UN CORAZÓN SIN DOMAR, N.º 2406 - junio 2011

Título original: The Soldier’s Untamed Heart

Publicada originalmente por Mills & Boon®, Ltd., Londres.

Publicada en español en 2011

Todos los derechos están reservados incluidcos los de reproducción, total o parcial. Esta edición ha sido publicada con permiso de Harlequin Enterprises II BV.

Todos los personajes de este libro son ficticios. Cualquier parecido con alguna persona, viva o muerta, es pura coincidencia.

® Harlequin, logotipo Harlequin y Jazmín son marcas registradas por Harlequin Books S.A.

® y ™ son marcas registradas por Harlequin Enterprises Limited y sus filiales, utilizadas con licencia. Las marcas que lleven ® están registradas en la Oficina Española de Patentes y Marcas y en otros países.
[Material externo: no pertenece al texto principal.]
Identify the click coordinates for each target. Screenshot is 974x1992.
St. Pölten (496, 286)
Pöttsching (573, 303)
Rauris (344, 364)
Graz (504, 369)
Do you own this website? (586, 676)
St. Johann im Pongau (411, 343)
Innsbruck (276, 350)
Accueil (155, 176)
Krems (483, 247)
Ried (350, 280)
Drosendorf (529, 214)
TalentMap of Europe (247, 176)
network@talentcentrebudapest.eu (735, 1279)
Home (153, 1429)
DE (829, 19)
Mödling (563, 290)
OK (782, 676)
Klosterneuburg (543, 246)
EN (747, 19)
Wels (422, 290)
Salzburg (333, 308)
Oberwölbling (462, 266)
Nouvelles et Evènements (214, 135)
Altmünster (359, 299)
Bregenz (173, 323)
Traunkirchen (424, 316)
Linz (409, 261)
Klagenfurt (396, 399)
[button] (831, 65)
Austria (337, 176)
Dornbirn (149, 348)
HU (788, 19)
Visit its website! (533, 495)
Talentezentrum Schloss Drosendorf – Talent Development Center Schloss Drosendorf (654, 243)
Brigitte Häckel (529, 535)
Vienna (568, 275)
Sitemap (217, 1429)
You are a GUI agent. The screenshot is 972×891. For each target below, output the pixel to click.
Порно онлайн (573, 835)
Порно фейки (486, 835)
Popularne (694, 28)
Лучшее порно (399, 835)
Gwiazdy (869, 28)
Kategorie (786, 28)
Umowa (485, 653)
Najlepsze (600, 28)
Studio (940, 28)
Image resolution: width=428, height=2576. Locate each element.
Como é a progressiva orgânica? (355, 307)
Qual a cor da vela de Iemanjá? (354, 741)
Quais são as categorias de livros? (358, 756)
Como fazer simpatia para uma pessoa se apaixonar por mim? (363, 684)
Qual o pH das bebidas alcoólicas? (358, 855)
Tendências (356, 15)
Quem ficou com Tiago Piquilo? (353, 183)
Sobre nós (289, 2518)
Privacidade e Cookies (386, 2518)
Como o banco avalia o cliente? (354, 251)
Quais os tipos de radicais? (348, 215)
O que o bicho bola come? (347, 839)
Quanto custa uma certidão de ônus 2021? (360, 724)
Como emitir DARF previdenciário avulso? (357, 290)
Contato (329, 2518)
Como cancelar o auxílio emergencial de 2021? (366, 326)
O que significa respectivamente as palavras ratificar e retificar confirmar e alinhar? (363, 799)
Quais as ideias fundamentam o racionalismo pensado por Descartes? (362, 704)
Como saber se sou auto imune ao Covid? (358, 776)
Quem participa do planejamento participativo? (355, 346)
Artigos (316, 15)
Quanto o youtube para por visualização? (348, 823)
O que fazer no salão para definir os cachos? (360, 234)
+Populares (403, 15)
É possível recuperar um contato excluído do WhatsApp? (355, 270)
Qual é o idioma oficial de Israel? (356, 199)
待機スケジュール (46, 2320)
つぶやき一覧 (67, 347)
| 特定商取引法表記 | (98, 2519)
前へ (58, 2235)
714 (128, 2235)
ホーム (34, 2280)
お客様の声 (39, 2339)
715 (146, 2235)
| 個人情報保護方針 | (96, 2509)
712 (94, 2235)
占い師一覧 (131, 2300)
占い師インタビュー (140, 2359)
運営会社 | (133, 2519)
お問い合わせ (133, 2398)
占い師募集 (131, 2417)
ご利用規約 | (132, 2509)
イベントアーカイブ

I.S.B.N.: 978-84-9000-388-6

Editor responsable: Luis Pugni

ePub: Publidisa

CAPÍTULO 1

ERA difícil saber qué era lo que le aceleraba el corazón a Romy Carvell; la emoción ilícita de deslizar un bonito adorno de cristal en el bolsillo de su abrigo sin ser vista, o el hombre alto, delgado y atractivo agachado y charlando con su hijo a dos pasillos de distancia. Miró subrepticiamente a través del espejo convexo situado sobre el mostrador. Se suponía que les ayudaba a controlar la tienda de regalos del parque, pero, en aquel momento, le proporcionaba la herramienta perfecta para observar a cualquiera que estuviera observándola.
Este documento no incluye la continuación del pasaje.